## [What is asked]
#1 Please set down the rainwater-filtering thread from "## bigmc (Mar" to "it's chump change.", word for word.
#2 In the rainwater-filtering thread, what three grades of pond filter element does Shinyvec run the water through, in order?
#3 Extend the rainwater-filtering thread onward from its final line.

Depends how far you want to go, reverse osmosis is the best way to get <5ppm consistently, I do a few installs for window cleaning mates.


----------



## Shinyvec (Feb 12, 2010)

I run it through 3 different filter elements that are used for Pond filters, so it starts with medium then fine and then super fine with charcol, this is from the outside waterbutts into the 25L tanks. From the 25L tanks to my garage waterbutt I then use a permanent coffee filter with a non linting cloth inside and that works for me. It does still have a slight colour to it but no muck, smell and as I found out by mistake, taste too. I could do with a ultraviolet light to kill the algai but I just cant get my head around on how to set it up so anyone who has sussed this out please let me know


----------



## Sirmally2 (Feb 28, 2011)

bigmc said:


> Depends how far you want to go, reverse osmosis is the best way to get <5ppm consistently, I do a few installs for window cleaning mates.


Obviously not to this level. As long as there is nothing major in it thats going to cause me problems with damaging the paint etc.


----------



## packard (Jun 8, 2009)

Being very annoyed (on Water meter in Anglian "Water") where i currently have local flooding, river bank overflowing, fields flooded.....

Has anyone used these...

Link KARCHER HOSE AND FILTER (SUCTION)










Thinking of rigging up ready some 100ltr butts off down pipe and runing these into it thus i can keep Karcher ALIVE!!


----------



## Shinyvec (Feb 12, 2010)

Thats what I use to feed my powerwasher from my filterd waterbutt, excxept mine looks a bit different but still made by Karcher


----------



## Shinyvec (Feb 12, 2010)

I got mine off Ebay for around £8 brand new


----------



## bigmc (Mar 22, 2010)

Sirmally2 said:


> Obviously not to this level. As long as there is nothing major in it thats going to cause me problems with damaging the paint etc.


You'd be surprised how little they can cost and how long they last. 400gallons a day for <£300. Might be a bit expensive for home use but for businesses it's chump change.


----------



## STEALTH K3 (Dec 29, 2006)

I will try to use the snorkel on the Karcher should do for getting a bit of foam worth a whirl at least


----------



## Sirmally2 (Feb 28, 2011)

Im definitely only a home user bigmc. But i think its something that i believe i may need to invest into if things are changing the way they say they are.

But if thats the case i also believe that the UK government are also going to need to change their attitude and invest some money into it


----------



## packard (Jun 8, 2009)

Source records:
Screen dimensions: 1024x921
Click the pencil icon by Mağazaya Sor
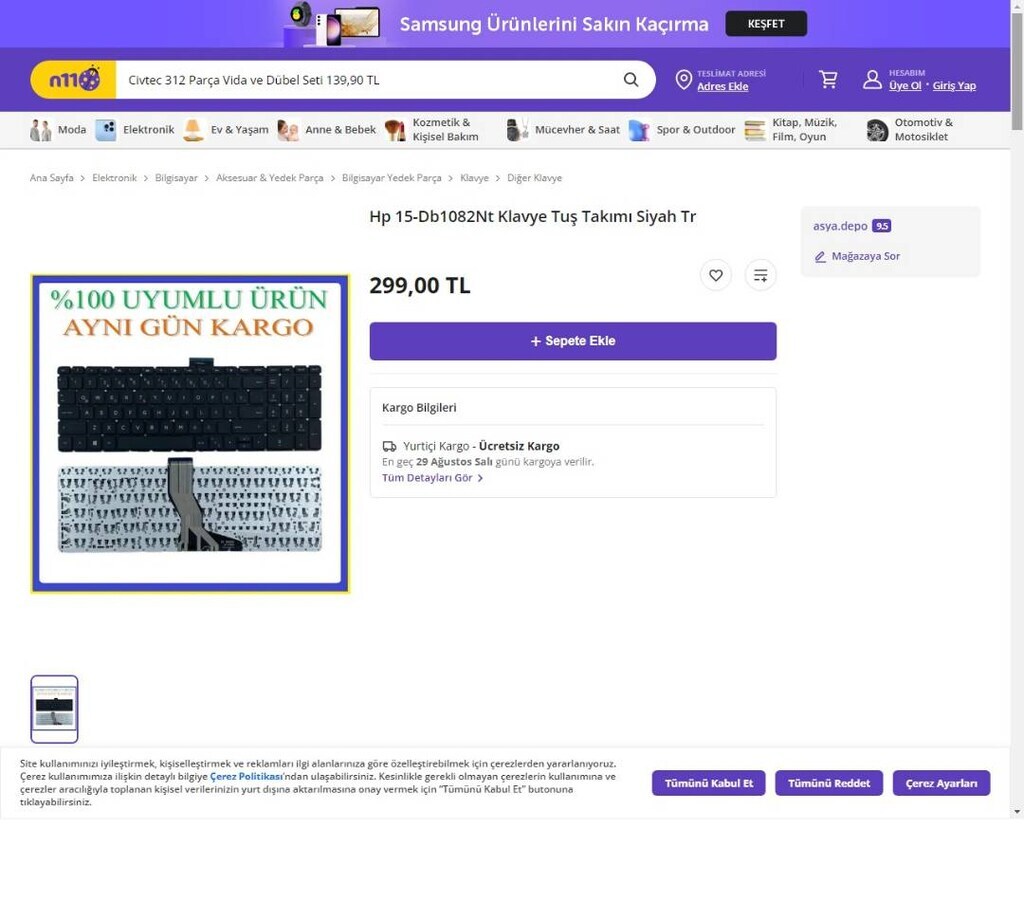click(x=820, y=257)
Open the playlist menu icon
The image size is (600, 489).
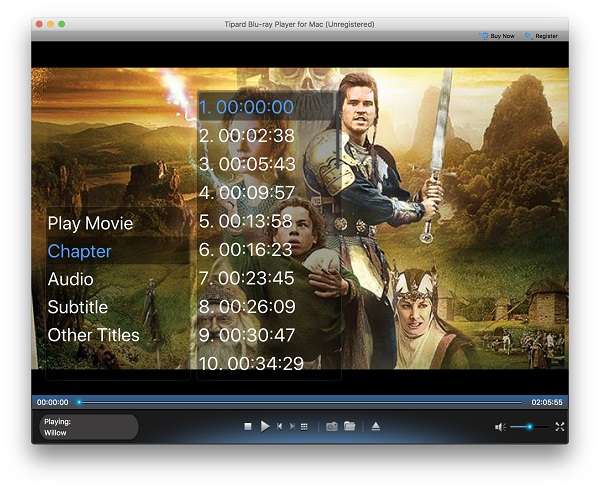pyautogui.click(x=304, y=426)
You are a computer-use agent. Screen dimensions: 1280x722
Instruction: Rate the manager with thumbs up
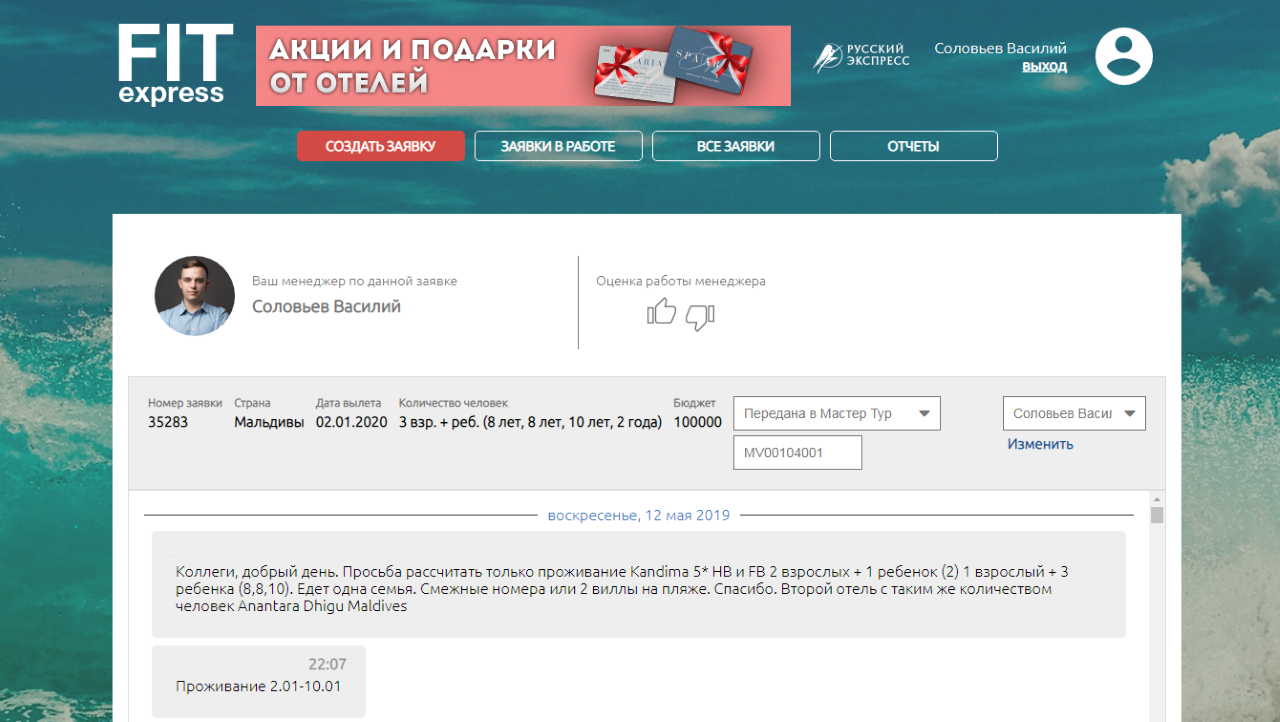[661, 313]
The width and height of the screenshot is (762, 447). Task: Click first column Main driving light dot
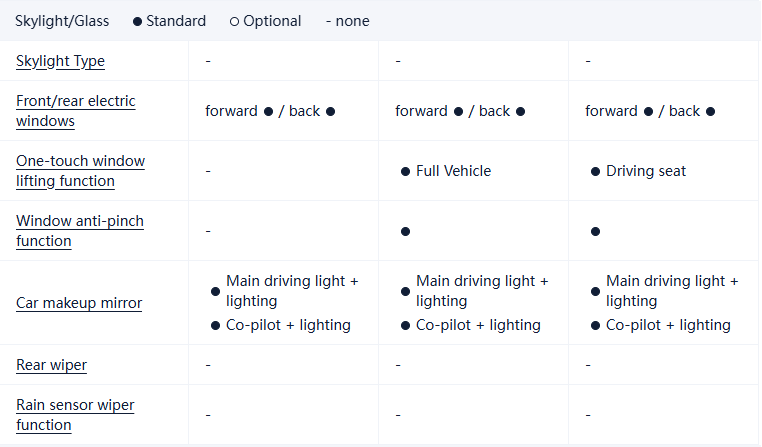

## [Results by task]
#1
## bigmc (Mar 22, 2010)

Sirmally2 said:


> Obviously not to this level. As long as there is nothing major in it thats going to cause me problems with damaging the paint etc.


You'd be surprised how little they can cost and how long they last. 400gallons a day for <£300. Might be a bit expensive for home use but for businesses it's chump change.

#2 Medium, then fine, then super fine with charcoal.

#3
Shinyvec said:


> Thats what I use to feed my powerwasher from my filterd waterbutt, excxept mine looks a bit different but still made by Karcher


Thanks - do you know how "long" it lasts and any damage to car i appreciate its going through the karcher filter and filter in the PW..


----------



## mr.t (Oct 1, 2010)

Alan H said:


> No hosepipe ban here in the Black Country at the moment.


Hi there bud.I Was just trying to find out if dudley has a ban and saw your post . Didnt realise you was from dudley too .


----------



## dannyson (Aug 31, 2010)

As I remember - last time there was a hosepipe ban in the SE it rained non stop for days shortly after. Similarly - when they announced a minister for drought back in the '70s it did likewise.

Looking at the weather channel forecast just now ... snow showers and rain are forecast over Mothering Sunday weekend for the SE. Anyway - whatever happens - can't we still use our ONR and spray panel by panel or has car washing ever been completely banned? - I can't remember that ever happening ...?


----------



## Darlofan (Nov 24, 2010)

The £30 bucket brigade will just use Evian won't they!? :lol:


----------



## Shinyvec (Feb 12, 2010)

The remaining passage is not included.